Le deuxième exemple démontre comment un ensemble intégré de comptes peut être utilisé pour étendre les limites du programme de la productivité dans un domaine différent. La mesure la plus courante du capital du secteur des entreprises n'englobe que les machines et les équipements, les bâtiments et les ouvrages de génie, c'est-à-dire ce que l'on nomme habituellement le capital corporel. D'autres dépenses engagées par les entreprises produisent aussi des actifs qui profitent à l'entreprise pendant plus d'une année et qui, par conséquent, devraient être classés comme une forme d'investissement. Toutefois, ces autres formes d'investissements se sont avérées difficiles à mesurer. Le présent document de recherche s'appuie sur des données tirées des TES qui sont à l'origine même des CCP et des données sur les traitements et salaires qui sont intégrées dans les CCP afin de produire des estimations de plusieurs éléments de base des investissements incorporels. Il s'agit des dépenses en activités scientifiques liées aux innovations, en prospection des ressources naturelles et en publicité. Au cours des 30 dernières années, les dépenses engagées dans ces domaines ont surpassé les investissements corporels au Canada.

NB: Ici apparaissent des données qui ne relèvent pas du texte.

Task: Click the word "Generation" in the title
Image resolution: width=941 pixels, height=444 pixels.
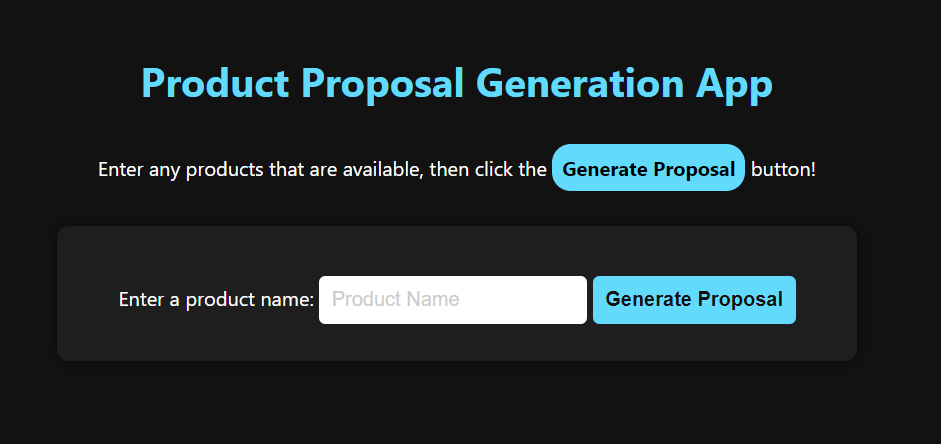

Enfin, l'article décrit un projet ayant pour objectif d'étendre les CCP à la mesure de l'investissement fait par la société dans les compétences et les personnes. Nous démontrons comment les données sur le facteur travail regroupées dans les CCP et des données connexes peuvent être utilisées pour mesurer le montant de l'investissement que fait une société dans ce qui est appelé le capital humain. De nouveau, nos travaux de recherche confirment qu'une base statistique peut être utilisée pour examiner ce concept sous divers angles, en fonction des entrées ainsi que des sorties (revenus de la vie entière), et que ces investissements produisent un stock de capital important comparativement au capital physique ou corporel.